A Forth char is a byte. Forth programs use chars to represent ASCII characters or other data that fits into a byte.
But the world has moved on since ASCII, and now the dominating character set is Unicode, and it is supported by Forth in its UTF-8 encoding. Forth has extended characters (xchars, see Xchars and Unicode) which map to Unicode code points. An xchar for an Unicode code point is represented by 1-4 chars in memory, or one cell on the data stack.
So is an xchar a character (a user-perceived character in Unicode terms)? Unfortunately, the writing systems unified by Unicode are too complex for that idea to work in general; e.g., characters can be composed of base characters (one code point) modified by diacritical marks (0 or more additional code points). So in general a user-perceived character cannot be represented by a single cell. So the way to go is to represent text (including a single user-perceived characer) as string.

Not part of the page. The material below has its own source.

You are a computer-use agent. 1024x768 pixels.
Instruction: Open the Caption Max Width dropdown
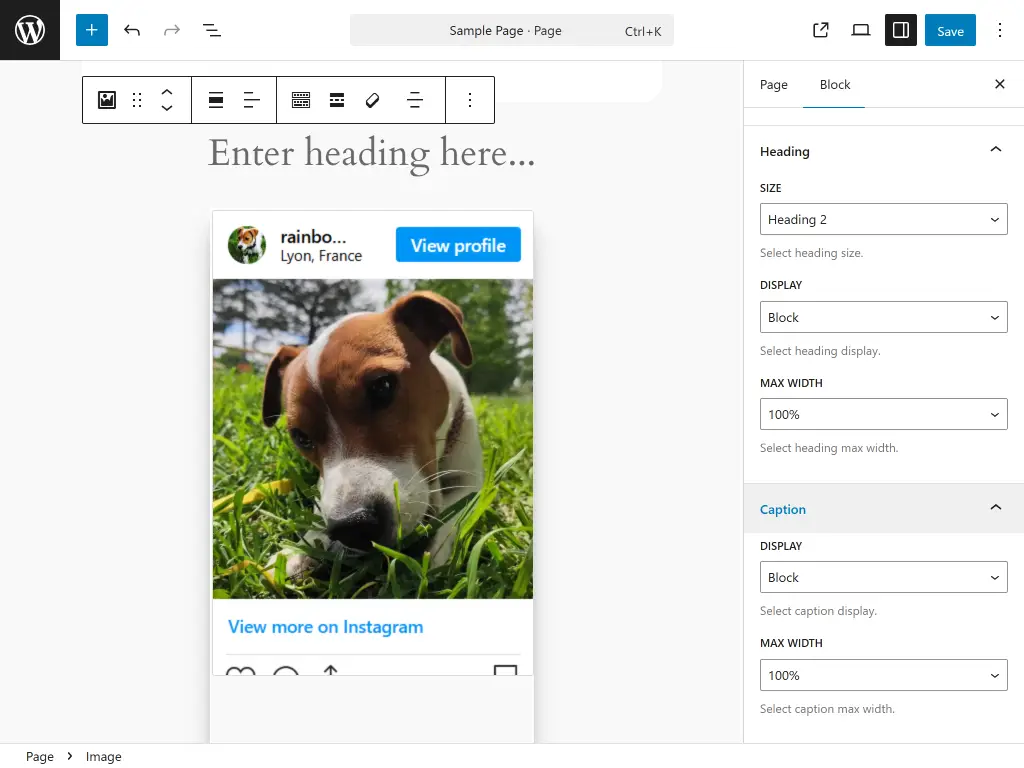(883, 675)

Once you embrace the idea of working with strings instead of with characters, you find out that you rarely need to deal with individual code points, and therefore rarely need to use words from the xchar words (see Xchars and Unicode). Also, given that a string consists of bytes aka chars, you can use the words that deal with chars to work on strings containing Unicode characters. In Unicode terms: the strings are processed on the level of code units (bytes for UTF-8), not code points.
You can use the usual integer words on chars and Xchars on the stack.
In UTF-8 each ASCII character is encoded as single byte with the same
value as in ASCII. The same holds true for all other character
encodings supported in Gforth. So you can use the character words
(e.g., c@) to deal with ASCII characters. Only ASCII
characters are represented as single bytes in UTF-8, so this benefit
stops there. In particular, the Unicode code points 128–255 are
represented by two-byte sequences in UTF-8.